14 Novembre 2025
L’espulsione della delegazione israeliana dal vertice sul clima COP-30 è avvenuta il 12 novembre a Belém. Il summit dedicato al clima ha scatenato proteste guidate da delegazioni latinoamericane e organizzazioni indigene . Quest'ultime hanno spostato l'attenzione sulle politiche genocidiarie israeliane nei Territori Palestinesi e sull'incoerenza del summit dedicato al clima aperto anche a chi commette ecocidio.
Le immagini dei partecipanti che intonano “Free Palestine!” e mostrano maschere raffiguranti il premier israeliano Benjamin Netanyahu hanno fatto rapidamente il giro del mondo. Hanno reso visibile un'opinione pubblica mondiale sempre più impattante e diffusa nei confronti dello stato di Israele che non perdona e non giustifica più la crisi umanitaria in Palestina.
Le proteste all’esterno del centro congressi sono state intense sin dalle prime ore. Cartelli con la scritta “No seat for genocider at COP30” e cori chiedevano l’immediata esclusione di Israele dal negoziato. Per gli attivisti, la partecipazione israeliana rappresentava una forma di “greenwashing” politico. “La nostra lotta è la stessa”, ha dichiarato Jamal Juma, noto attivista palestinese. “Gaza non sta combattendo da sola. È l’intero sistema imperialista che sostiene la devastazione. Ottantacinque paesi sono complici del genocidio in corso”, ha denunciato dal megafono, inquadrato dalle telecamere tra manifestanti e simboli di protesta.
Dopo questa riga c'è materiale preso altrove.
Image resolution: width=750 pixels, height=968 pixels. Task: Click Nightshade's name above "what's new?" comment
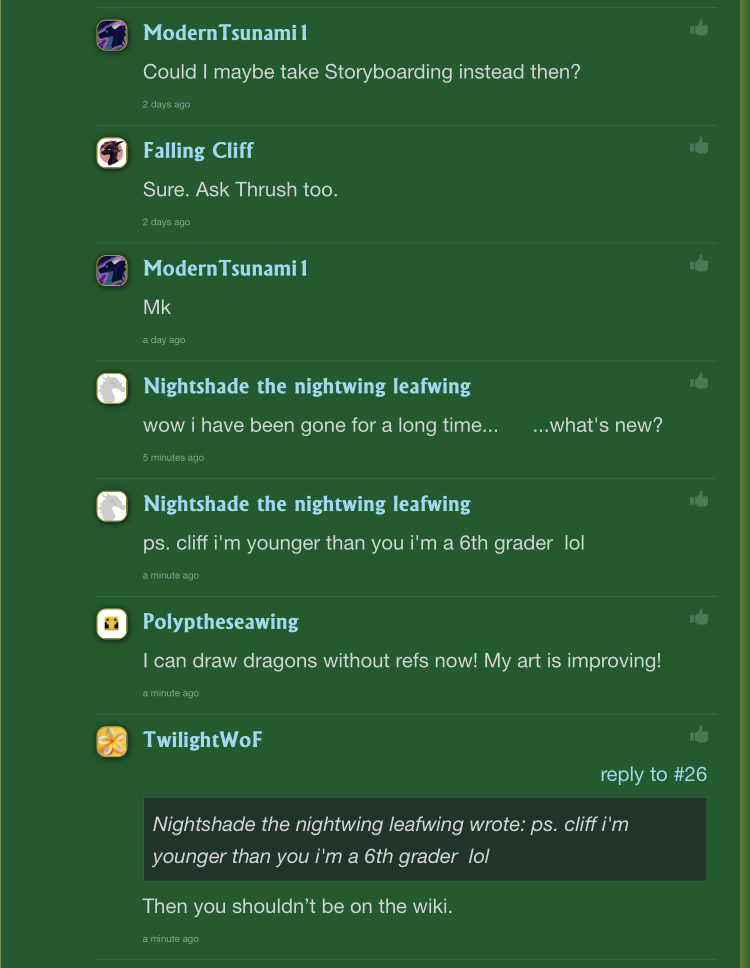[x=306, y=386]
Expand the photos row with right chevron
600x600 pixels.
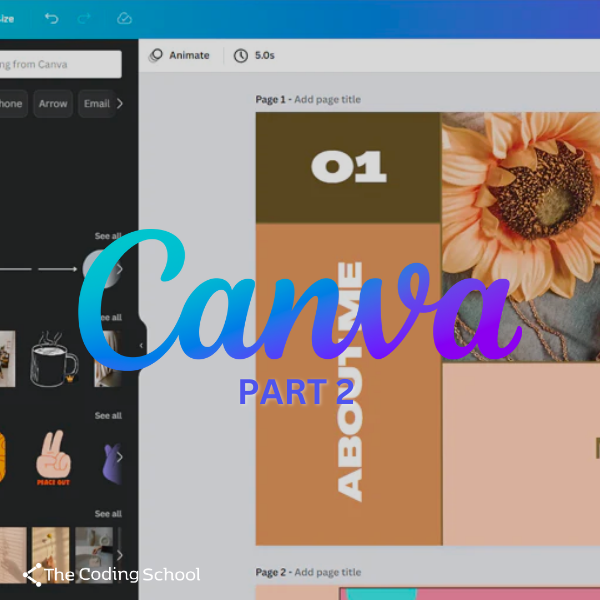pyautogui.click(x=120, y=555)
Sulla stessa linea Rania Harrara, della Women and Gender Constituency:
“Rifiutiamo la presenza di un’entità genocidaria che tenta di ripulire la propria immagine offrendo false soluzioni climatiche mentre devasta un’intera popolazione”.
La manifestazione di Belém si inserisce in un contesto globale segnato dall’ampliamento del movimento Boycott, Divestment and Sanctions (BDS), nato nel 2005 per chiedere pressione internazionale su Israele riguardo ad apartheid, occupazione militare e violazioni dei diritti umani. Negli ultimi dodici mesi, secondo associazioni accademiche internazionali, i boicottaggi universitari legati al BDS sarebbero triplicati. Allo stesso modo, artisti, istituzioni culturali e fondi d’investimento hanno interrotto collaborazioni o disinvestito da aziende ritenute coinvolte nelle attività dei coloni o nell’apparato militare. Molti analisti parlano di una “silent boycott”, una forma di isolamento non ufficiale ma crescente, che si manifesta nella riduzione delle partnership scientifiche, in un calo degli investimenti internazionali e in una freddezza diplomatica sempre più evidente. L’episodio di COP-30 sarebbe dunque la punta dell’iceberg di un processo più profondo.
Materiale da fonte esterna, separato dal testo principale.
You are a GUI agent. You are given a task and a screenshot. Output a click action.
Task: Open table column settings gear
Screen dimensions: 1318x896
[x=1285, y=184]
La decisione del Brasile di invitare Israele al tavolo del negoziato ha attirato aspre critiche da parte delle comunità indigene amazzoniche e di vari governi latinoamericani progressisti.
Secondo i contestatori, includere Israele — accusato da organismi internazionali e ONG di violazioni sistematiche del diritto umanitario — avrebbe compromesso la credibilità morale della conferenza, presentata quest’anno come “COP dell’implementazione”. Per il governo brasiliano, tuttavia, l’invito rispondeva alla necessità di coinvolgere tutti gli attori globali nella transizione ecologica. Una posizione che non ha convinto i manifestanti, convinti che la crisi climatica non possa essere affrontata “con chi viola quotidianamente il diritto internazionale”.
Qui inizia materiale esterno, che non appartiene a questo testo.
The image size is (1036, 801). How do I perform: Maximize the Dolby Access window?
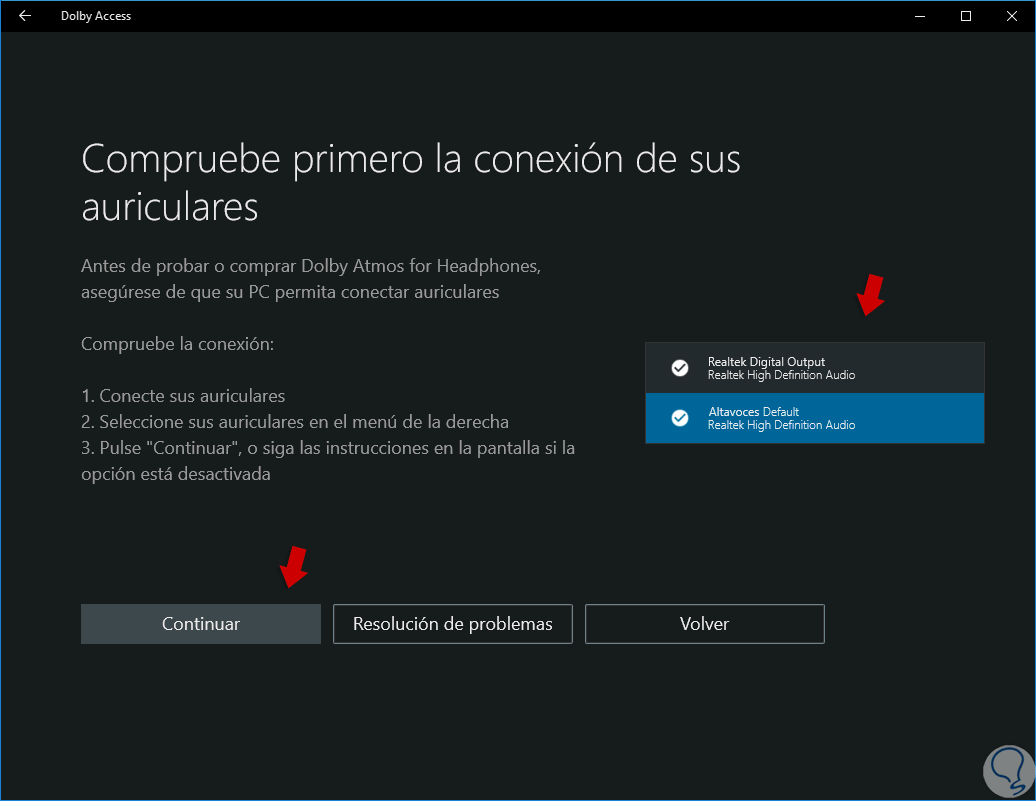pos(966,16)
L’espulsione formale della delegazione israeliana, decisa dopo l’intensificarsi delle contestazioni interne ed esterne al summit, rappresenta un precedente significativo. Non si tratta solo di un gesto simbolico: per molti osservatori, è la prova di un logoramento internazionale nei confronti delle politiche adottate da Israele a Gaza e in Cisgiordania, aggravate dall’offensiva militare degli ultimi anni.